Heat-Resistant Dendritic Poly(methylsilane arylacetylene) with Attractive Mechanical Properties Enhanced Via Higher Curing Temperature

Good mechanical properties are necessary for the application of heat-resistant poly(silylene arylacetylene)s as advanced polymer matrices. A dendritic poly(methylsilane arylacetylene) (DPSA-H) resin with long arms and a linear poly(methylsilane arylacetylene) (PSA-H) with a high degree of polymerization were synthesized via a Grignard reaction. The cured resins were obtained by curing DPSA-H and PSA-H resins. The postcured resins were obtained by postcuring the cured resins at 400 degrees C in N2. The cross-linked network, mechanical properties, and thermal properties of the cured resins and the postcured resins were investigated. With the curing temperature rising, the reaction degree of internal acetylene and Si-H groups significantly increases.
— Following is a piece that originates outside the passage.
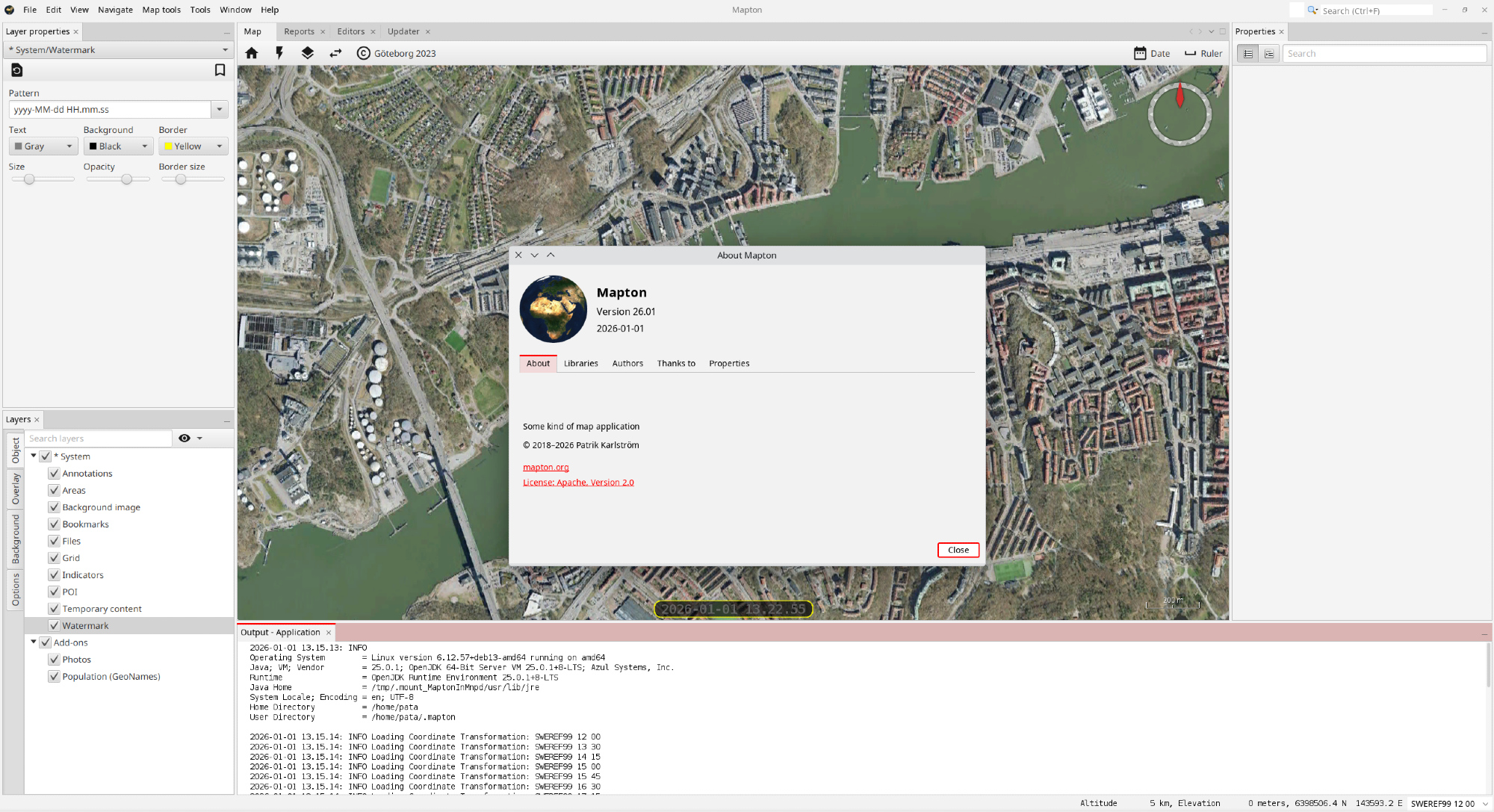Open the Ruler tool
Viewport: 1494px width, 812px height.
[1203, 53]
The high reaction degree of internal acetylene and Si-H groups contributes to enhancing the mechanical properties and heat resistance of the postcured resins. The postcured DPSA-H resin shows a high flexural modulus (8.8 GPa) compared to the postcured PSA-H resin. The postcured DPSA-H resin shows a low coefficient of thermal expansion (15 ppm/degrees C) and high thermal stability with the temperature of 5% weight loss (T d5) at 750 degrees C.